#### Problem requirements
In the records below, find the line containing "Image resolution: width=1422" and restate it and all lines after it exactly, through the last line.

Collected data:
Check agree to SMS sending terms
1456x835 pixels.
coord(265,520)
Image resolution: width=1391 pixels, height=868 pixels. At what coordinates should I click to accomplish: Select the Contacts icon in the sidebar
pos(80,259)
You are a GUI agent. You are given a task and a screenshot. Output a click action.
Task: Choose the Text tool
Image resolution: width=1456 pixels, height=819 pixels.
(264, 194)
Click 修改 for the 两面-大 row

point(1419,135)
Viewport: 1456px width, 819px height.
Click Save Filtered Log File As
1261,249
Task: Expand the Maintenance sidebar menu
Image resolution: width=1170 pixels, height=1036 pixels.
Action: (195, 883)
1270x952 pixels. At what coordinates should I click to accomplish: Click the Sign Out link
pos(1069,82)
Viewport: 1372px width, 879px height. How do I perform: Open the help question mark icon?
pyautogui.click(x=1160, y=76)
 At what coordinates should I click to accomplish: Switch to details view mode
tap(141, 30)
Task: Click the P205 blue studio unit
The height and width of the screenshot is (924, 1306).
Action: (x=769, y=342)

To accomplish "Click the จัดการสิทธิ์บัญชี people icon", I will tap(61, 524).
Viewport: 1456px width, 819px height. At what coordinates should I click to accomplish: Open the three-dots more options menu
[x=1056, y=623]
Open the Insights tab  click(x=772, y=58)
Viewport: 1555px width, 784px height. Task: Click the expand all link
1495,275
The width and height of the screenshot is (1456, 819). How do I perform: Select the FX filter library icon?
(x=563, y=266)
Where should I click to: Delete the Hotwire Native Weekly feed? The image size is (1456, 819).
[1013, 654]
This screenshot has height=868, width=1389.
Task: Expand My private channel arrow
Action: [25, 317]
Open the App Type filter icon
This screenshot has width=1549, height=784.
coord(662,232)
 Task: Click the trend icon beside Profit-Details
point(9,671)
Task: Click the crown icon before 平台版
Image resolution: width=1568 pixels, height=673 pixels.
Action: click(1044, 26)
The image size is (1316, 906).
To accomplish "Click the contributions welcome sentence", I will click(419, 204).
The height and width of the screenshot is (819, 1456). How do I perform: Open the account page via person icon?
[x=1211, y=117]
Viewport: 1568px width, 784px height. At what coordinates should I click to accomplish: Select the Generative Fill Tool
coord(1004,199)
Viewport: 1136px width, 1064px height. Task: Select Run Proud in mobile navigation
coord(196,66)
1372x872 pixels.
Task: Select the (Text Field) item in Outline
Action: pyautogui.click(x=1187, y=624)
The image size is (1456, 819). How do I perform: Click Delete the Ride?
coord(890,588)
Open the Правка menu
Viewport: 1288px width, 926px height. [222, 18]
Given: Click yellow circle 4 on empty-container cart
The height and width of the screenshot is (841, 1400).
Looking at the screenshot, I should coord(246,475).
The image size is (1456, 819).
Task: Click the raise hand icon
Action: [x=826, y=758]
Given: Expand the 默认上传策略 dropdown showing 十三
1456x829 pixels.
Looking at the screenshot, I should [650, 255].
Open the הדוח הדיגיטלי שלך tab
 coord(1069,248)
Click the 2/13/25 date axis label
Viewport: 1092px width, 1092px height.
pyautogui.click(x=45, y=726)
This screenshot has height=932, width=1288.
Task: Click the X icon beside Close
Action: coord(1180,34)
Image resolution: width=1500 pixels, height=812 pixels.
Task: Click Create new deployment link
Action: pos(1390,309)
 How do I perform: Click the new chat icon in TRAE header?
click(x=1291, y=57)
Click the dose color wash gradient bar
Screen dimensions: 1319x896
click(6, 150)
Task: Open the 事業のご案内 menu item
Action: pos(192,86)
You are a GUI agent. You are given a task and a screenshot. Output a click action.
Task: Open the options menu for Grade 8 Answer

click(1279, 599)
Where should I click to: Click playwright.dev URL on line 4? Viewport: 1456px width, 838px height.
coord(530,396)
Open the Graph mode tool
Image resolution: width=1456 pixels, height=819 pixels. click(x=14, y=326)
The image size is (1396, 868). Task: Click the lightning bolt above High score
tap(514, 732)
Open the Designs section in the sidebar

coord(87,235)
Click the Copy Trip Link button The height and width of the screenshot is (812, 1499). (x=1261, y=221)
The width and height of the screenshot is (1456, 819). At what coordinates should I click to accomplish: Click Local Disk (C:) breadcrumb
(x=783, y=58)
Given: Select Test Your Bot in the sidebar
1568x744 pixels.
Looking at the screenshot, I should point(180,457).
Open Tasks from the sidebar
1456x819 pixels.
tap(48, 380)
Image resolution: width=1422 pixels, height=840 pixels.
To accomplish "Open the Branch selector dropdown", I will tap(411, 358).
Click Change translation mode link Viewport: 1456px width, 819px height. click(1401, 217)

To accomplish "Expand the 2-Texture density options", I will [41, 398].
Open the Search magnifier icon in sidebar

#### Task solution
Image resolution: width=1422 pixels, height=840 pixels.
To accomplish "Open the Branch selector dropdown", I will tap(411, 358).
Click Change translation mode link Viewport: 1456px width, 819px height. click(1401, 217)

To accomplish "Expand the 2-Texture density options", I will [41, 398].
Open the Search magnifier icon in sidebar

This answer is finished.